Question Answering#

Profiles: Project Creator, Search User

This page provides an overview of the Question Answering (QA) feature in Squirro.

Project creators can configure the feature and choose where it’s displayed. Search users can use the feature to discover answers to queries typed as questions.

Reference: For project creator configuration instructions, see How To Use The Question Answering Feature.

Introduction#

Question Answering is a feature that allows users to discover direct answers to questions by phrasing their search query in the form of a question.

In the Cognitive Search template, it can be accessed by clicking the dialogue icon (highlighted in orange) as shown in the example below:

Question Answering

In this example, asking the meaning of FDA and clicking the QA icon provides a result that shows the meaning of FDA is Food and Drug Administration.

Clicking the answer will open the document in the viewer with the passage used to provide the answer highlighted.

Tip: You only need to phrase your query in the form of a question, you do not need to add a question mark (?) at the end of your query.

Note

There will not always be an answer available for your query. The widget’s ability to provide an answer depends both on the question phrasing itself and available information in your project data sources.

Background#

Question Answering is a general-purpose task that consists of answering a question by extracting the answer as a span from a contextual text that is supplied together with the question, as in the following example:

Question: "What color is it?"
Context: "The tomato is red."

Answer: "red"

If the answer cannot be found as part of the context, the question is deemed unanswerable and the answer is an empty string, as in the example:

Question: "What is his nickname?"
Context: "The tomato is red."

Answer: "" (unanswerable)

However, QA is not a closed-book Question Answering model, i.e. it always requires a context that is supplied along with the question that possibly contains the answer for the question which is extractable from the text as a span of words.

Furthermore, QA is not a generative Question Answering model, i.e. it can only answer the question verbatim from the context.

Frequently Asked Questions#

Is it necessary to fine-tune a QA model for a specific use-case?#

In general, this is not required.
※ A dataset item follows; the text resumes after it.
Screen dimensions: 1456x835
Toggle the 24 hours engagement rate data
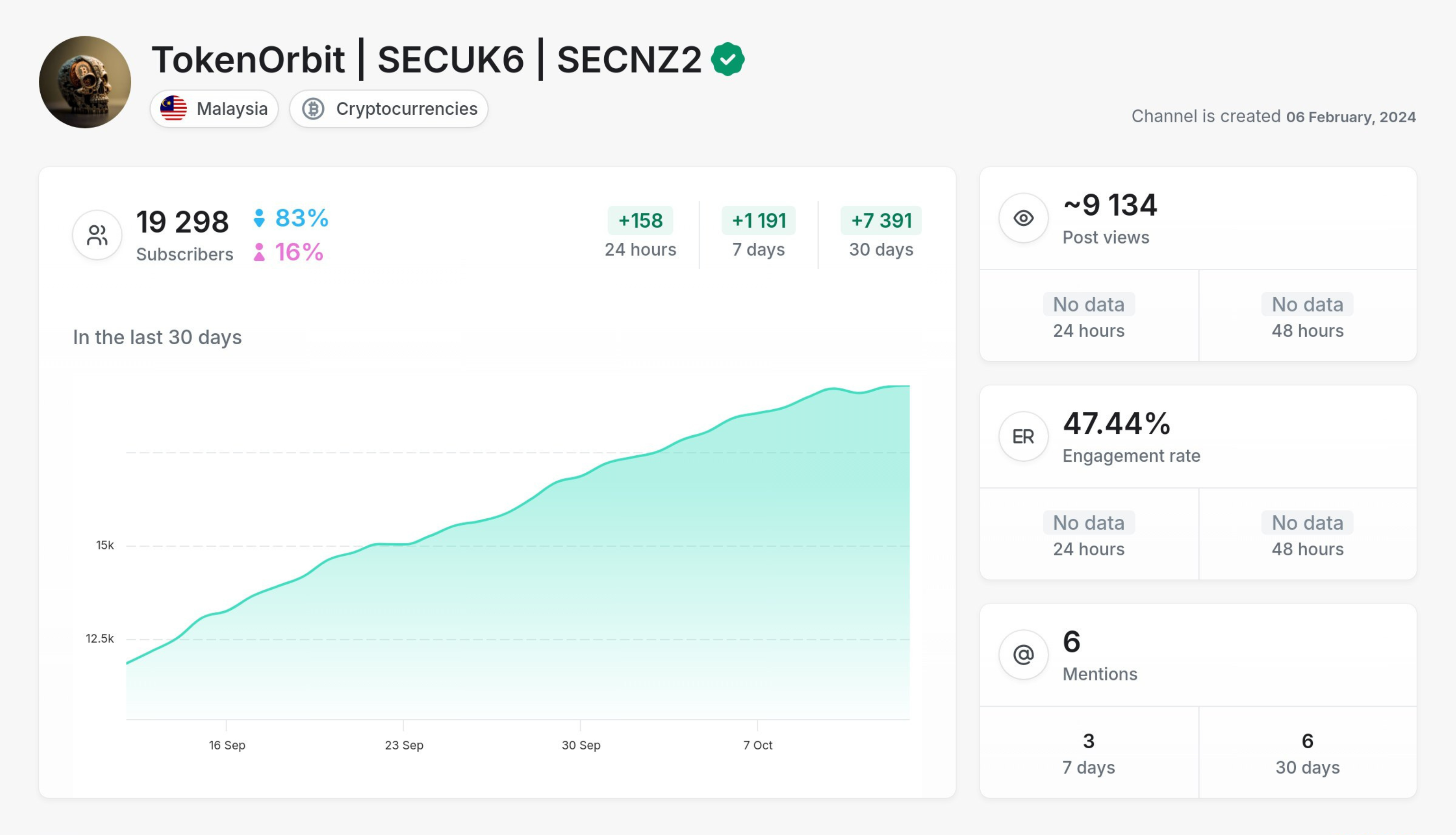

If the questions and context texts are formulated in natural (English) language, the model should be able to predict the answer from the context or say “unanswerable” if the context does not contain an extractable answer.

Only if the target distribution is very different from the training distribution might fine-tuning of a new model be necessary, e.g. if the questions and context are formulated in a different language or if the English terms used are radically different from what might be expected from a natural English speaker.

How many samples are needed for fine-tuning a QA model?#

It is not possible to give a definitive answer to this question, as it depends on many nonlinearly related factors.

However, SQuAD2.0, for example, the de facto standard data set for the training and evaluation of QA models, can serve as a guide.

It contains a total of about 150,000 pairs of questions and corresponding context.

Of these 150,000 samples, about 50,000 questions are unanswerable by the supplied context and require the model to generate no answer predictions.

The dataset is split into a training set, a validation set, and a test set containing 129,941, 6,078, and 5,915 sample pairs, respectively.

Fine-tuning a model to achieve comparable performance to models trained on the SQuAD2.0 task will likely require constructing a dataset with similar properties.

Default Configuration#

The QA feature can be configured via the Squirro Project Configuration.

Project Configuration topic.search.qa-configuration

{
    "min_score": 0.1,
    "use_title_as_fallback": true,
    "num_answers": 3,
    "abstract_size": 5000,
    "lookup_answer_in_top_items": 3,
    "lookup_answer_in_top_abstracts": 3,
    "order_answers_by": ["es_score", "qa_score"],
    "perform_on_languages": ["en"],
    "consider_query_type": false,
    "min_query_length": 3
}

Configuration Reference#

min_score

Specifies a minimum score returned by the model to consider the answer to be relevant. Threshold can be disabled by setting min_score to 0.

Type: number (float)

use_title_as_fallback

Specifies whether to search for answer in the title if item abstract is not provided.

Type: boolean

num_answers

Specifies the number of returned answers.

Type: number (int)

abstract_size

Specifies an item abstract size that is used to search for answer.

Type: number (int)

lookup_answer_in_top_items

Specifies a number of items that are used to search for answer.

Type: number (int)

lookup_answer_in_top_abstracts

Specifies a number of abstracts in the item that are used to search for answer.

Type: number (int)

order_answers_by

Specifies what scores are used to order answers. If more than one value is given, the ordering is performed on multiple scores. Possible values are: es_score, qa_score.

Type: list (of strings)

perform_on_languages

Specifies the list of languages in which the question should be asked to search for an answer. To find an answer regardless of the language of the question, set this option to null. By specifying an empty array, search for answers is not performed for any language (QA is disabled).

Type: list (of strings)

consider_query_type

Specifies whether the type of user query is taken into account. Only natural language questions are considered if this option is set to true. Otherwise the query classification is bypassed and the query is used for question answering, regardless of the predicted question type.

Type: boolean

min_query_length

Specifies the minimum number of words in a query to be considered for question answering. This rule is bypassed if the query ends with a question mark symbol (?).

Type: number (int)